The investigators, led by Dr. James Lacey Jr,. suggest use of ERT and EPRT affects both breast and endometrial cancer risk differentially and may do the same for ovarian cancer. They say additional data is needed, particularly on duration, dose and regimen.
Participants in the 1979 to 1998 cohort study had also participated in the US Breast Cancer Detection Demonstration Project. The US-wide breast cancer-screening program included women attending 29 clinics. Mean age at start of follow-up was 56.6 years.
Three hundred and twenty nine women were found to develop ovarian cancer.
The researchers found ever-use of ERT was significantly associated with ovarian cancer in time-dependent analyses adjusted for age, menopause type and oral contraceptive use. The rate ratio (RR) was 1.6.

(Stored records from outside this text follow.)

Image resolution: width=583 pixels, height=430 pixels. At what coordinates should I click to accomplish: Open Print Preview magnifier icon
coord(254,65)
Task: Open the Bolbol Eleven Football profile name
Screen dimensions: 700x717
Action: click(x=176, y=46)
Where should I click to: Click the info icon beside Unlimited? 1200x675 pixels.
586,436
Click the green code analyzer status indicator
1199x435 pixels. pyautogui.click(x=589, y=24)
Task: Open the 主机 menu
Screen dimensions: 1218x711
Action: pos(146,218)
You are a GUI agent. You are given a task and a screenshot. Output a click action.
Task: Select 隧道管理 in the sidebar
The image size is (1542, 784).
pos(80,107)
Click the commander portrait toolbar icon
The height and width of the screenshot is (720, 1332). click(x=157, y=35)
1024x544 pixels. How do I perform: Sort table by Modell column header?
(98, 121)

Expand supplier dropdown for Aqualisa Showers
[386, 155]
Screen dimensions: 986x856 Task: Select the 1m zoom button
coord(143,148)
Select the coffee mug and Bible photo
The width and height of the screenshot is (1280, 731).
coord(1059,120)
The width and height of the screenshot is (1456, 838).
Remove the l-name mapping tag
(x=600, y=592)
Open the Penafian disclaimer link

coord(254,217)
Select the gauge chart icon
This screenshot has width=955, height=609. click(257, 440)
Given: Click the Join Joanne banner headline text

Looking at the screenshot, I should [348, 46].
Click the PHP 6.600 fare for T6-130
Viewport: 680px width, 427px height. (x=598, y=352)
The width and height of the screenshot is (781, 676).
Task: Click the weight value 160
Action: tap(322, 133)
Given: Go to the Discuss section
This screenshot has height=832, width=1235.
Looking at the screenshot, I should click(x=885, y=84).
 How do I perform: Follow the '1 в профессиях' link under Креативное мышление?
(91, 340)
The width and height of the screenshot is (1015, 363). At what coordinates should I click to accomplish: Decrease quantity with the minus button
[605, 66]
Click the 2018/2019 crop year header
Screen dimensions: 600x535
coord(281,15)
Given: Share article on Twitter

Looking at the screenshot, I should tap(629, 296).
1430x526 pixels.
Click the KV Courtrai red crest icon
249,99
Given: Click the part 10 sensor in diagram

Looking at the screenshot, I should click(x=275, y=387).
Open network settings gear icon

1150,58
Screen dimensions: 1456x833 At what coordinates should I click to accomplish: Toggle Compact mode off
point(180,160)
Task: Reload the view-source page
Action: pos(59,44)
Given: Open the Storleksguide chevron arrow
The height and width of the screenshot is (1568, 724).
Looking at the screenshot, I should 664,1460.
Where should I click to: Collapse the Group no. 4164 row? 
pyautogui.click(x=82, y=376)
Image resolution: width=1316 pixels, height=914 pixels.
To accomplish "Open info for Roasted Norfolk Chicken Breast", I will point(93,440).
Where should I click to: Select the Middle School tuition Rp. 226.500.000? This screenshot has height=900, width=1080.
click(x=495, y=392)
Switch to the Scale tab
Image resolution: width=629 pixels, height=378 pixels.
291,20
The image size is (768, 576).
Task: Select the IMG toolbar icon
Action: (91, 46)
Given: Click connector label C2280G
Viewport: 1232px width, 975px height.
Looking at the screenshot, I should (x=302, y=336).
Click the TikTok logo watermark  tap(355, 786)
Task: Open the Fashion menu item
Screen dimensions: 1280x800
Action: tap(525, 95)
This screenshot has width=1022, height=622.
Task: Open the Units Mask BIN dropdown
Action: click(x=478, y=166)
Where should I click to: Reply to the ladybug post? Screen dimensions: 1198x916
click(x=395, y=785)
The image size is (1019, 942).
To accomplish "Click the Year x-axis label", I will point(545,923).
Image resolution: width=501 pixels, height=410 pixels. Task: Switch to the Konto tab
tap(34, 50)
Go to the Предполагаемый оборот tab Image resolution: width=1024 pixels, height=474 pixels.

Increased duration of ERT use was significantly associated with risk. The RR for 10 to 19 years of use was 1.8; the RR for 20 or more years of use was 3.2.
A 7 percent increase in RR for each year of ERT use was reported. Significantly elevated RRs with increased duration of use were found across all strata of other ovarian cancer risk factors. This included hysterectomy.
The researchers note the RR for EPRT after ERT-only was 1.5, but the RR for EPRT-only was 1.1.